## Text passage
The newest issue of Christianity Today arrived with the cover story, “Are We Going to Grow Up?: The Juvenilization of the American Church.” It bemoans the trend over the last 60 years that the American Church has pursued youth and used youth culture to produce Christians who are self-centered, undisciplined in their faith, and focused on a “me and Jesus” faith. The author, Thomas E. Berger, believes that the desire to reach youth has resulted in youth culture permeating the church in various ways that now means most adults in the church are really still youth – they lack the maturity and depth of faith needed to become real disciples.
Berger cites the various ways that African-American, mainline and Roman Catholic Churches all pursued the baby boomers with less than stellar results. He then looks at the conservative evangelical movement and believes that this sector of Christianity successfully wooed baby boomers in larger numbers by adapting worship to look more and more like youth rallies with a tone that, in his mind, permeates most of evangelicalism today – from Christian radio, TV and music all the way to how Sunday worship looks and feels. And Berger is clear about his perspective – American Christianity needs to grow up.
While there may be some truth to his premise that we have an immature faith as a base for today’s American Christianity, I found that he missed the heart of the reason that I believe that much of this has happened and why I think this is perhaps at least one key to the mainline church helping to renew a different and more mature faith.
Evangelicalism succeeded in drawing people to its brand of Christianity by using youth culture. But it kept these participants in a perpetually youthful (and immature) faith by wimping out on the content. While mainline churches lost their audience and have consistently tried to regain it – often by adopting the same outward tactics as evangelicals – the evangelical church was forced to create an alternative to the modern world that placed the world in the position of foil or even dangerous opposition. The advent of Darwin, the reality about the age of the earth, problems with literal seven day creationist thinking, and a gazillion other issues meant that “serious” Bible study had to ignore much of what everyone pretty much knew was true out there. Fundamentalism, overt and covert, became a necessary protection for religion to maintain the charade. Many Christian colleges ignored much of the world’s knowledge and designed their own curriculum based on a fantasy-filled view of the world (Liberty University still requires medical students to take a class on seven day creationism, hidden in the history department, in order to become a medical doctor). And that meant no longer having a “childlike” faith that was trusting and open but instead having a “childish” faith where faith means believing a bunch of stuff that everyone already knows isn’t true. Serious biblical scholarship was limited in what could be talked about and all that was left was a personal, “life-changing” faith that ignored much of the Bible for the sake of avoiding ambiguity. Uplifting moralism and the pursuit of happiness (with an occasional service project thrown in for good measure) was all that was left.

## Goal of the exercise
Transcribe the passage of the commentary on the Christianity Today cover story that lies between "While there may" and "more mature faith.", inclusive.

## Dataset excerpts
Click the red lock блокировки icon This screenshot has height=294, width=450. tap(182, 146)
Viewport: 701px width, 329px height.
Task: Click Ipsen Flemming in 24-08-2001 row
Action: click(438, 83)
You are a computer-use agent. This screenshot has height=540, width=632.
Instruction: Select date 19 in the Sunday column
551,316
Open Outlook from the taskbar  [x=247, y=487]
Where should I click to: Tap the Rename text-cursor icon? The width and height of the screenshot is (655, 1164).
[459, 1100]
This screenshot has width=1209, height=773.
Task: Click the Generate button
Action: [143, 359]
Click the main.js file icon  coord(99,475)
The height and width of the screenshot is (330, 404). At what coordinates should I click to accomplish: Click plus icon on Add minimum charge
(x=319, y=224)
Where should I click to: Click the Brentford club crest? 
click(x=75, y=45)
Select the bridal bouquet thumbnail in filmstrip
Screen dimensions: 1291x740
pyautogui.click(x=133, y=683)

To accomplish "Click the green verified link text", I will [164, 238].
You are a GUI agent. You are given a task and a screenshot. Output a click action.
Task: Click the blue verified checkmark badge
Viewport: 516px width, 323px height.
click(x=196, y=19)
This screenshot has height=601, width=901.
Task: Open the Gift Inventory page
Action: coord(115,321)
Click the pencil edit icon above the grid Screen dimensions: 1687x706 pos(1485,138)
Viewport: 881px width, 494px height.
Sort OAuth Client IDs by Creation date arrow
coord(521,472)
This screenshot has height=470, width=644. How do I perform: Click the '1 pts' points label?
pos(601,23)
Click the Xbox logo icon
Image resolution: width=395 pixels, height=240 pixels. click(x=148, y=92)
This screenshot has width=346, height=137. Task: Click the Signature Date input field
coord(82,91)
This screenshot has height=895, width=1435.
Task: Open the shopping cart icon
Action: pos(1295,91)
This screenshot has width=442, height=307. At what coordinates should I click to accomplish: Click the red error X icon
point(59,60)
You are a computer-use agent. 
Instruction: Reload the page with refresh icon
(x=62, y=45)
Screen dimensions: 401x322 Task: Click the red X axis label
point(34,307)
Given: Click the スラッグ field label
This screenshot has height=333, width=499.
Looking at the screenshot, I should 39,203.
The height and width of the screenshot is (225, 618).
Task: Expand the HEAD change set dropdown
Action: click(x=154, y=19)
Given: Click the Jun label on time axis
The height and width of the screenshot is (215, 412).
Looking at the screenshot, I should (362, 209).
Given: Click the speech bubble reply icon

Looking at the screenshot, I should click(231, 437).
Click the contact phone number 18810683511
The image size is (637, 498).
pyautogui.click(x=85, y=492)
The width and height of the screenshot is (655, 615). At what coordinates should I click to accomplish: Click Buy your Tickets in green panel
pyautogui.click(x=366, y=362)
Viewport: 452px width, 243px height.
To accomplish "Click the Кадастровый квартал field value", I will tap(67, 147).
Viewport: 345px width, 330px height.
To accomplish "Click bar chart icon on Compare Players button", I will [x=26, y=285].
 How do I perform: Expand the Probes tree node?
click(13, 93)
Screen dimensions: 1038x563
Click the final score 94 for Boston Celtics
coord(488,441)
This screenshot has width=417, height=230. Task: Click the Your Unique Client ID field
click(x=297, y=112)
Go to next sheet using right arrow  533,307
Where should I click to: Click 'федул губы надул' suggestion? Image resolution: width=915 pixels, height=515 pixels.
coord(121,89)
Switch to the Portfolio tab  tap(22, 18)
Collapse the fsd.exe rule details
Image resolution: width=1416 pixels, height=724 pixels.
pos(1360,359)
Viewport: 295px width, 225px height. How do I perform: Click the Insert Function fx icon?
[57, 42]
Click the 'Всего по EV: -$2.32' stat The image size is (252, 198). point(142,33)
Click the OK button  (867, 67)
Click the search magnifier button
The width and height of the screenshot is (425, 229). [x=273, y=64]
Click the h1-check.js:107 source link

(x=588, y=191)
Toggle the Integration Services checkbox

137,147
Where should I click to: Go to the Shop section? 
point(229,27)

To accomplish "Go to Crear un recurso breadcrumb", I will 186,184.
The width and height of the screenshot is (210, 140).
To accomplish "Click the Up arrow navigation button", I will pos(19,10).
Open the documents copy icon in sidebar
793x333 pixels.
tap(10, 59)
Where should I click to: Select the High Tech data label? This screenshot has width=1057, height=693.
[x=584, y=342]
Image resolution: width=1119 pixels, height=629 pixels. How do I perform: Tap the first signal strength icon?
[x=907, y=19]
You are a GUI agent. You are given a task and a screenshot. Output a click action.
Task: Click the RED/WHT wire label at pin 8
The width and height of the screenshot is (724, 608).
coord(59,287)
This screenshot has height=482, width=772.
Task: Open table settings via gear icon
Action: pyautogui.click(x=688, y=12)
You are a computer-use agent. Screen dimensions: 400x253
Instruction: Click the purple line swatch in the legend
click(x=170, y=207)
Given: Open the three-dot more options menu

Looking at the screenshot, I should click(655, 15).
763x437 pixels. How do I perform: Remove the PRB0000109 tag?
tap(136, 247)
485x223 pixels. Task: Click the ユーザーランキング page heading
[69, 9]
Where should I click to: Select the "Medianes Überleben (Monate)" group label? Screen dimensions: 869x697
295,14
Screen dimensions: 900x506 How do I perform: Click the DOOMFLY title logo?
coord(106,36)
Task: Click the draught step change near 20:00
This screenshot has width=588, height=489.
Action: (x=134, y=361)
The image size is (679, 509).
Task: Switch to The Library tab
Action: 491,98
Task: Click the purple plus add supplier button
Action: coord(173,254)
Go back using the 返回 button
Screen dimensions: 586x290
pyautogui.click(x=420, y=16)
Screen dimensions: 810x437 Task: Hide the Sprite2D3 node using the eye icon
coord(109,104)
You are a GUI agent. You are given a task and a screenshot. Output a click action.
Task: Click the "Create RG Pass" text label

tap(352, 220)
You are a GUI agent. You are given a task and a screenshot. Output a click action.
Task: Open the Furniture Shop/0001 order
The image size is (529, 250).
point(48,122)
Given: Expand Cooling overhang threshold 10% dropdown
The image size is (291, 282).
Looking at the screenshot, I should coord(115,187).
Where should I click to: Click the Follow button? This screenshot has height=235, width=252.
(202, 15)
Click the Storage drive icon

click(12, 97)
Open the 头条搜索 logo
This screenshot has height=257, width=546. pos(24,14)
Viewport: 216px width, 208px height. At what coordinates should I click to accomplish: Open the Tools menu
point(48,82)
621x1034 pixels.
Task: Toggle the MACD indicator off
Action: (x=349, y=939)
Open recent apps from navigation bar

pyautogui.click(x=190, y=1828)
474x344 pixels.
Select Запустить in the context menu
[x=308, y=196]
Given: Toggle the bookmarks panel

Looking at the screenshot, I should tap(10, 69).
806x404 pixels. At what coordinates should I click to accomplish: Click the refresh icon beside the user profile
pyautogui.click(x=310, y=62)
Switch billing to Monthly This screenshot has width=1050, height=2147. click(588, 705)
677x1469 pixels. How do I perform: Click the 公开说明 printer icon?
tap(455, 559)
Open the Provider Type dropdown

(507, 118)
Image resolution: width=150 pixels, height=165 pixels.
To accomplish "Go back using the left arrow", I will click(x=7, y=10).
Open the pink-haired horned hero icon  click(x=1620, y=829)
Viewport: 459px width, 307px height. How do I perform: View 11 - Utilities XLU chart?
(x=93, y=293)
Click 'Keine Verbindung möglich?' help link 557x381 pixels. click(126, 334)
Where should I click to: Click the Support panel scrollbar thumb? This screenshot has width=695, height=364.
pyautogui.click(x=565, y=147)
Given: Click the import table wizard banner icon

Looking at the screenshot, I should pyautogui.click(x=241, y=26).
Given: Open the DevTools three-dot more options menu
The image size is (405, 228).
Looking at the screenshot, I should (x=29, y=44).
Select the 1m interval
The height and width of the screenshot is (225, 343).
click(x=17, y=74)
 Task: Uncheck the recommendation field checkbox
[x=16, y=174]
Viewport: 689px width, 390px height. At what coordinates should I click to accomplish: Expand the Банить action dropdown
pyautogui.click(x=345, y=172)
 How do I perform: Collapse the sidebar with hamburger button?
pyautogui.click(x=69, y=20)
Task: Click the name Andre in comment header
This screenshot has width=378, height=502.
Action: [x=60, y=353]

## Response box
While there may be some truth to his premise that we have an immature faith as a base for today’s American Christianity, I found that he missed the heart of the reason that I believe that much of this has happened and why I think this is perhaps at least one key to the mainline church helping to renew a different and more mature faith.